In search of a physiological role for amine oxidase,copper containing-3 (AOC3) in adipocytes

The function of adipocytes was initially thought to be fat storage, thermal insulation, and organ

protection. With the discovery of adipokine, cytokine, and chemokine production by adipocytes,

they are now considered to have endocrine function with a major role in homeostasis and energy

balance. Amine oxidase, copper containing 3 (AOC3) is a major ectoenzyme expressed by

adipocytes and catalyzes the oxidative deamination of amines to produce hydrogen peroxide,

ammonia, and aldehyde. The physiological function of AOC3 in adipocytes and its endogenous

substrate(s) are currently unknown. First, a signaling role for the hydrogen peroxide product was

investigated. Using an intracellular probe specific for H2O2, it was found that the plasma

membrane of adipocytes is permeable to H2O2 introduced exogenously. However, it was not

possible to detect an increase in intracellular H2O2 even after long incubation times with AOC3

substrates. Adipocytes were found to produce extracellular H2O2 at an approximate rate of 0.078

uM/min/well upon incubation with AOC3 substrate from whole cell kinetic studies. Due to this

slow rate of H2O2 production, the probe may not be sensitive enough to show an increase in

intracellular H2O2 originating from AOC3 turnover. Adipocytes may have an immune function,

with possible involvement in chemokine production. Using chemotaxis assays, the migration of

RAW264.7 macrophages was found to be independent of media components released by

adipocytes incubated with isoamylamine, suggesting an absence or ineffectively low

concentration of macrophage-specific chemokine release by adipocytes. However, these

experiments used unactivated macrophages, which subsequently were reported by others to have

chemotactic characteristics that are distinct from activated macrophages; the latter will be the

subject of future studies. In addition to the chemotaxis assay, release of the chemokines by

adipocytes was investigated using ELISA. It was found that release of monocyte

chemoattractant protein-1 (MCP-1) by adipocytes was dependent on both concentration of H2O2

exposure and incubation time, with adipocytes also capable of constitutive MCP-1 release.
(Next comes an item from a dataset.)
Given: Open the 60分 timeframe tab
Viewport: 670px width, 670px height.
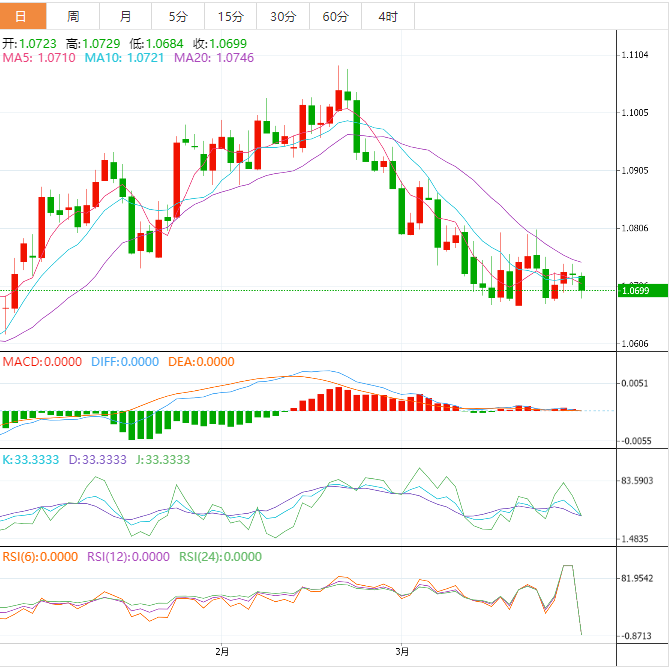Looking at the screenshot, I should [x=335, y=16].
However, the release of MCP-1, as well as other cytokines (including IL-6, KC, and IP-10), was

found to have little correlation with AOC3 turnover. On the other hand, release of IL-13, a cytokine correlated with populations of alternatively activated macrophages, was shown to be

dependent on AOC3 turnover, though the increase was low with no correlation to H2O2. To find

adipocyte response(s) to AOC3 turnover, it is important to characterize the enzyme's kinetic

profile, since the endogenous substrate(s) of AOC3 is currently unknown. With this goal in

mind, the human AOC3 enzyme was expressed and purified using a new expression system and

purification protocol. Using the purified enzyme, a substrate kinetic profile was determined. It

was found that both cyclic and noncyclic alkylamines, arylamines, and branched chain amines

are all substrates for AOC3 with kcat/Km values ranging from 2.05 - 4.05 x 104 s-1M-1. Substrate

hydrophobicity did not seem to affect the catalytic efficiency. It is noted that branched chain

aliphatic amines are among the best substrates for AOC3, despite the fact that these amines are

not metabolic products in mammals. Finally, the generation of an AOC3 knockout cell line

(derived from AOC3 knockout mice) was pursued, providing a potential alternative to the use of

AOC3 inhibitors in cell-based assays. Bone marrow derived mesenchymal stem cells (MSC) are

multi-potent with the ability to differentiate into adipocytes. Using two techniques to enrich

murine MSC, it was possible to reach an adipocyte yield of 1 -2 % of the total cell population.